_WHAT TO DO_
1/ In the post about the SkyCop demo, rewrite the passage from "SkyCop v1.1 Demo" to "develop your games?", swapping "game framework" for "game library".
2/ Name every part of a game engine that the post about the SkyCop demo lists in parentheses.
3/ Turn the paragraph of the post about the SkyCop demo that begins "Fortunately, in his Introduction" into a short bulleted list.

_ARTICLE_
** BEGIN **

Unfortunately, even if you take my suggestions your black box may someday fail. The whole reason I bring this up is that I faced this exact problem with my SkyCop demo. I developed it using the Common Files Framework presented in Engel's Beginning Direct3D Game Programming, 2nd Edition and provided in a specific version of the Microsoft DirectX SDK. When I ugraded to the most recent build of the SDK, my demo suddently stopped working and I started getting reports of others not being able to run it either. I ran into numerous problems trying to get it to work with the latest DirectX SDK and believe the Common Files Framework was removed altogether in the latest version. Having relied too heavily on that framework, I wasn't sure how to resolve the compilation errors and feared I would have to scrap the project altogether.

Fortunately, in his Introduction to 3D Game Programming with DirectX 9.0c: A Shader Approach, Frank Luna fully describes a working game framework instead of glossing over it and providing another black box. I was able to essentially rip out the core of my SkyCop demo, converting it to use the new framework, and am pleased to have an updated demo below that should work on any DirectX 9 (or newer) version, but let me know if you still have any trouble running it.

SkyCop v1.1 Demo Download

Black boxes can be a good thing when they're well-written by a trusted developer, but it's also a good idea to review the code (if possible) and at least have a basic understanding of how it works. In my case, as a learning newbie, I was happy to avoid the initial complexity and that later bit me from behind. One thing to keep in mind, though, is that black boxes come in many shapes and sizes. My black box was a game framework but the concept could also apply to a game engine, a single portion (Renderer, Physics, Sound, etc.) of a game engine, or some other game components I'm not even aware of yet.

Do you know what's going on under the hood of your game framework/engine? What black boxes are you relying on to develop your games?

Point-Plane Collision Detection Explained

In my previous post I presented a function for detecting collision of a point in 3D space with a plane (surface of an object). It works well enough in my SkyCop demo because all I need to check is if the tip of the primary ship intersects the surface of other ships. Here's a description of the code, broken into seven steps to help you understand this basic form of collision detection.

** END **

_RAW DATA_
** BEGIN **

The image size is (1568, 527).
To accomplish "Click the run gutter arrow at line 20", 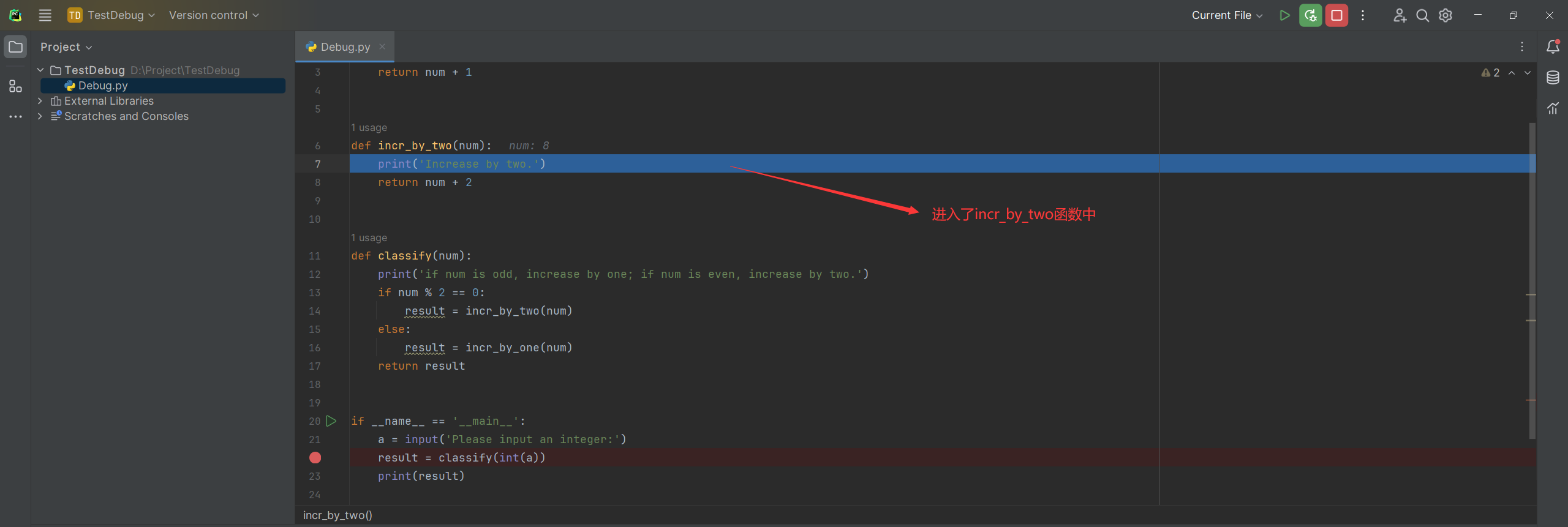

** END **

_FULL ANSWERS_
1/
SkyCop v1.1 Demo Download

Black boxes can be a good thing when they're well-written by a trusted developer, but it's also a good idea to review the code (if possible) and at least have a basic understanding of how it works. In my case, as a learning newbie, I was happy to avoid the initial complexity and that later bit me from behind. One thing to keep in mind, though, is that black boxes come in many shapes and sizes. My black box was a game library but the concept could also apply to a game engine, a single portion (Renderer, Physics, Sound, etc.) of a game engine, or some other game components I'm not even aware of yet.

Do you know what's going on under the hood of your game library/engine? What black boxes are you relying on to develop your games?

2/ Renderer, Physics, Sound

3/
- Frank Luna's Introduction to 3D Game Programming with DirectX 9.0c: A Shader Approach fully describes a working game framework instead of providing another black box.
- The core of the SkyCop demo was ripped out and converted to use the new framework.
- The updated demo should work on any DirectX 9 (or newer) version.
- Anyone who still has trouble running it is asked to report it.